La sécurité sanitaire des aliments reste un défi majeur de santé publique au Tchad. Pour y répondre, le ministère de la Santé publique et de la Prévention, en collaboration avec l’Organisation des Nations unies pour l’alimentation et l’agriculture (FAO), a lancé un programme de renforcement des capacités destiné aux manipulateurs de denrées alimentaires et aux boulangers.
S’exprimant au nom de la FAO, Mahamat Soko a souligné que cette session est le résultat d’un partenariat stratégique visant à protéger la santé des populations. Il s’est félicité de la présence massive des acteurs de l’alimentation quotidienne : vendeurs de jus, de bouillies, de légumes, de poissons et de viandes grillées, sans oublier les professionnels de la boulangerie.

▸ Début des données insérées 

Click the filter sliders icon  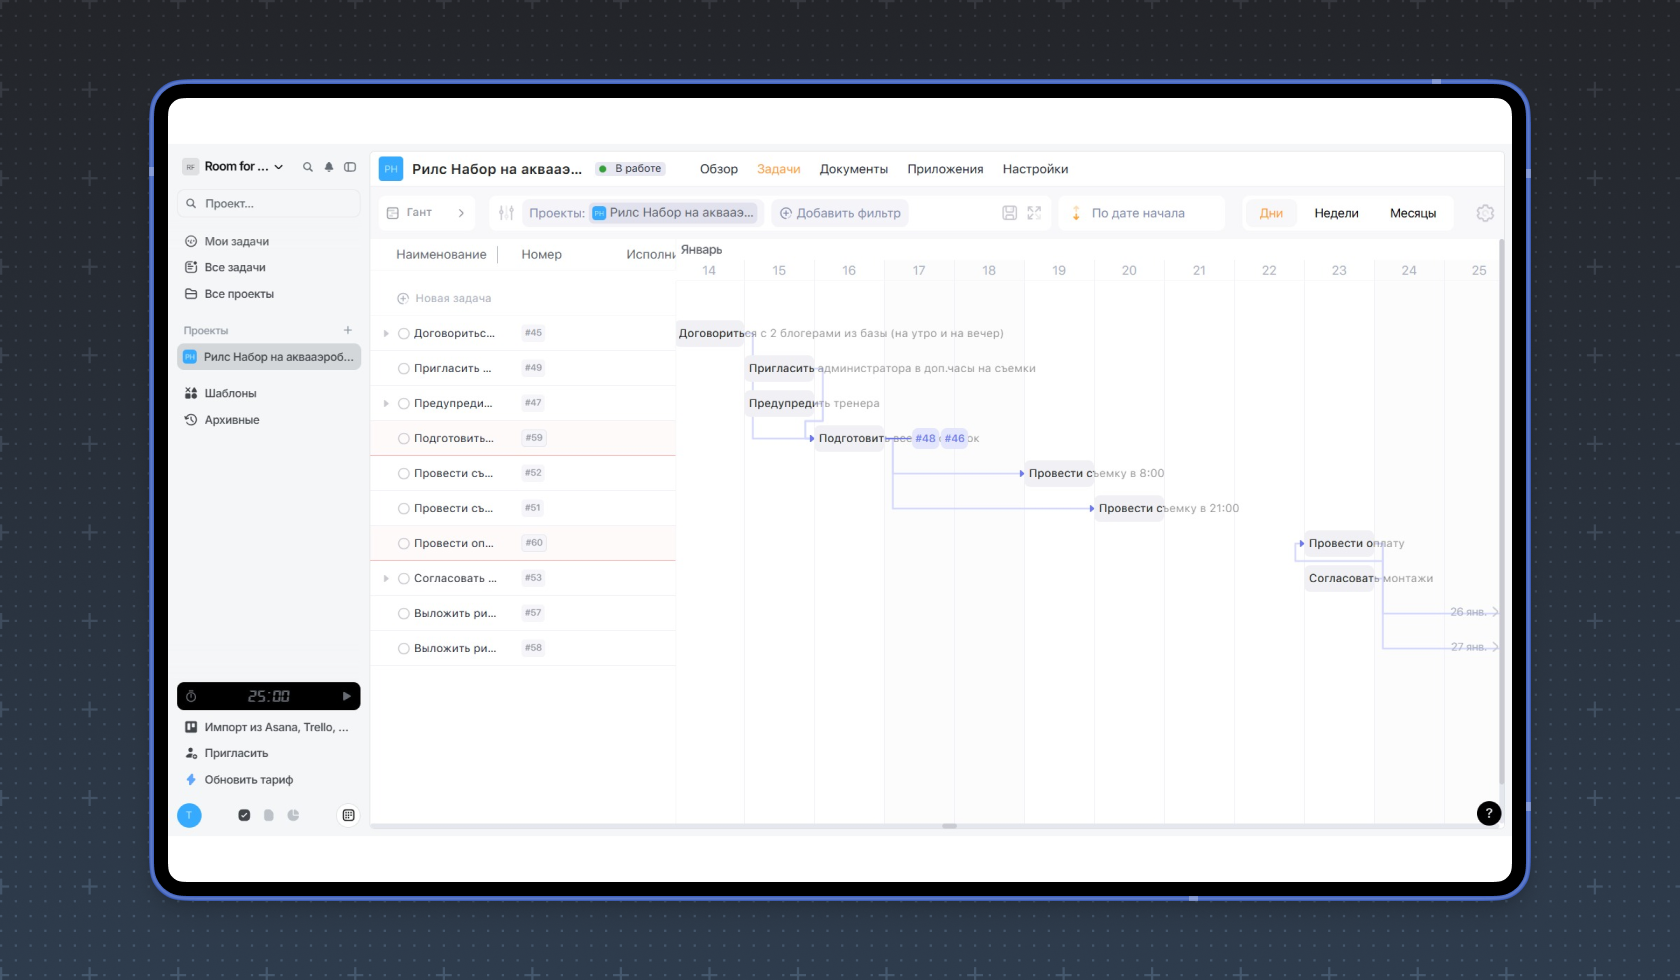[507, 213]
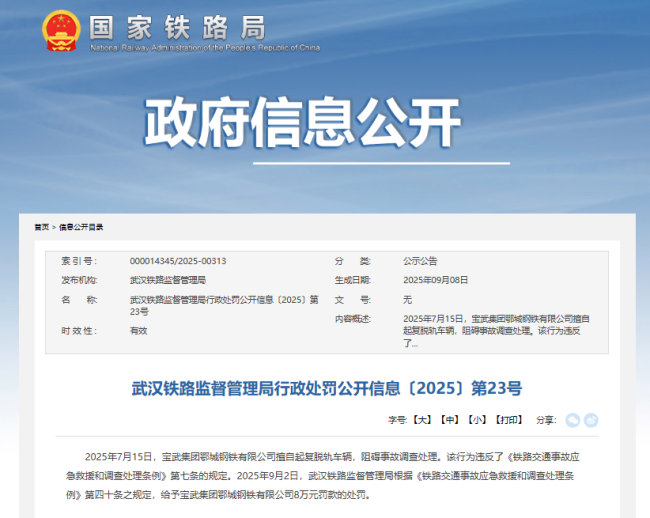
Task: Print the page with 【打印】
Action: [x=509, y=421]
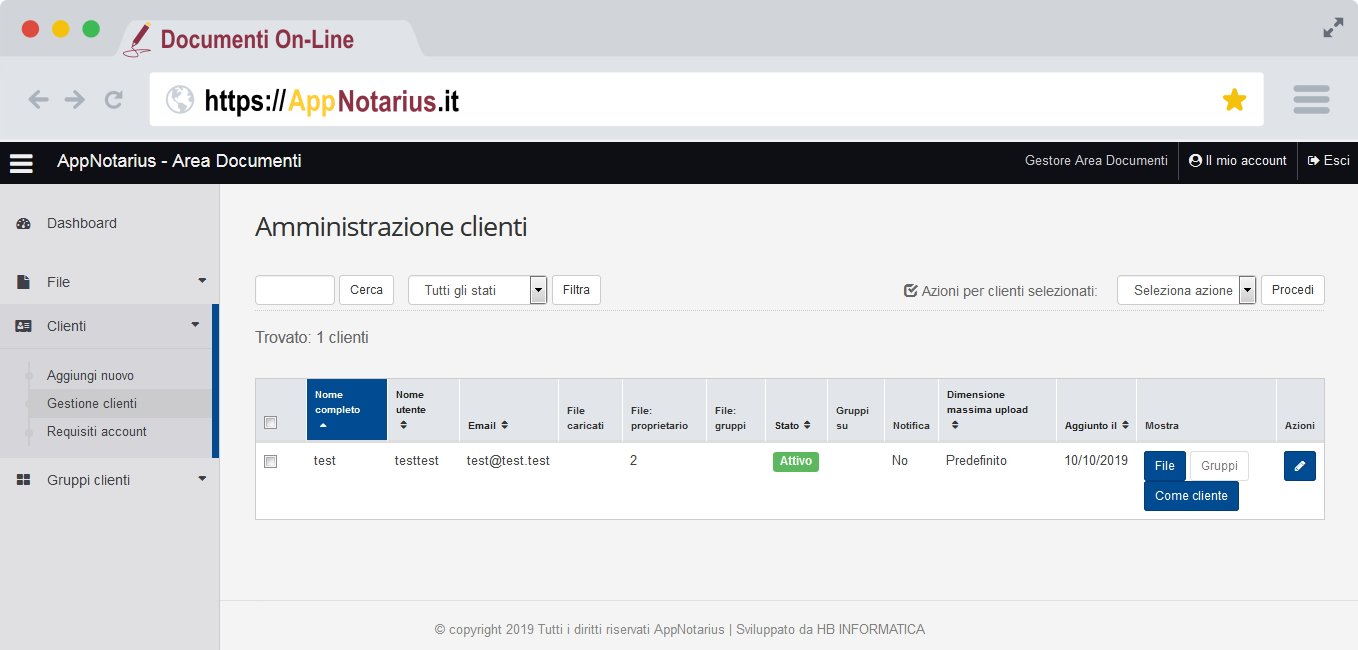This screenshot has height=650, width=1358.
Task: Click the client search text field
Action: click(295, 290)
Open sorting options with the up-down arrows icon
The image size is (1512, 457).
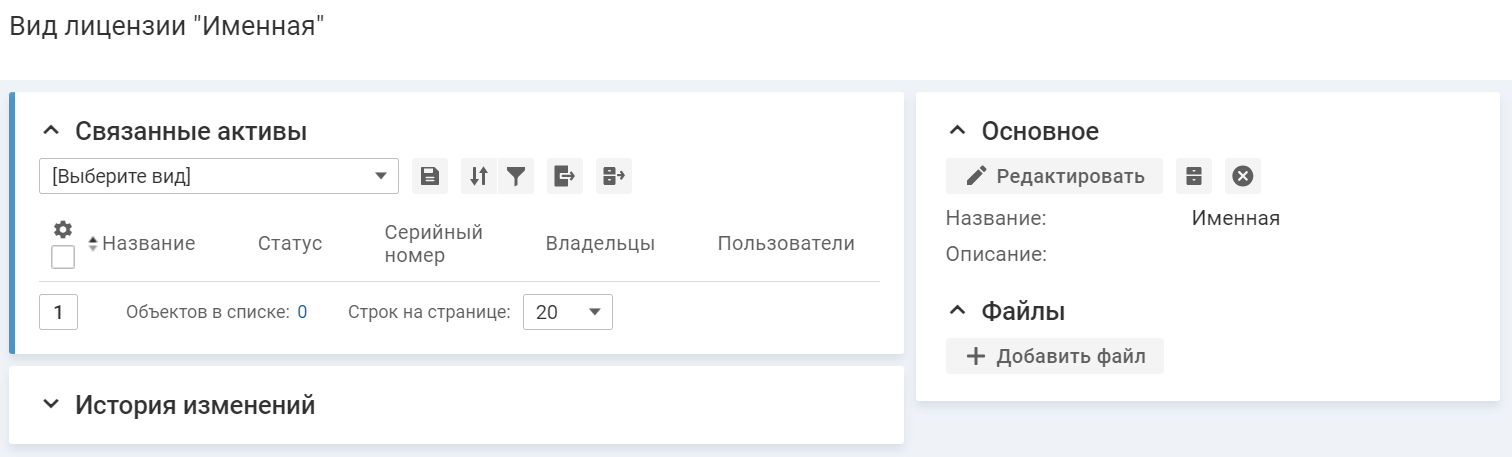pos(479,176)
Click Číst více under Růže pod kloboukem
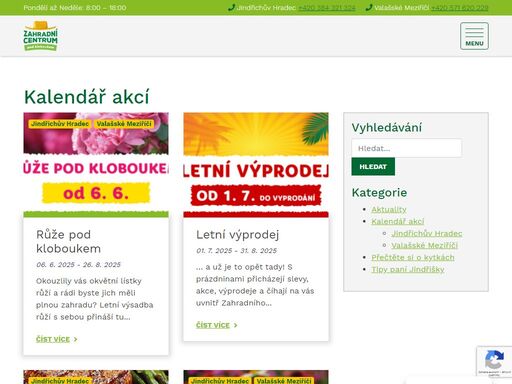The image size is (512, 384). (57, 339)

L’objectif est d’harmoniser les méthodes de manipulation pour réduire drastiquement l’incidence des maladies d’origine alimentaire.
Le Dr Djimadoum Kimassoum Yves, coordonnateur du Programme national de diététique et de la sécurité des aliments, a rappelé lors de son discours d’ouverture que les produits de rue et de boulangerie sont essentiels à la consommation des N’Djamenois. Toutefois, il a alerté sur les risques réels liés à des pratiques de conservation et de commercialisation souvent inappropriées.
Pour le gouvernement, cette problématique dépasse le cadre sanitaire. La sécurisation de la chaîne alimentaire est désormais perçue comme un levier indispensable pour accroître la compétitivité des produits locaux et assurer le bien-être durable des citoyens.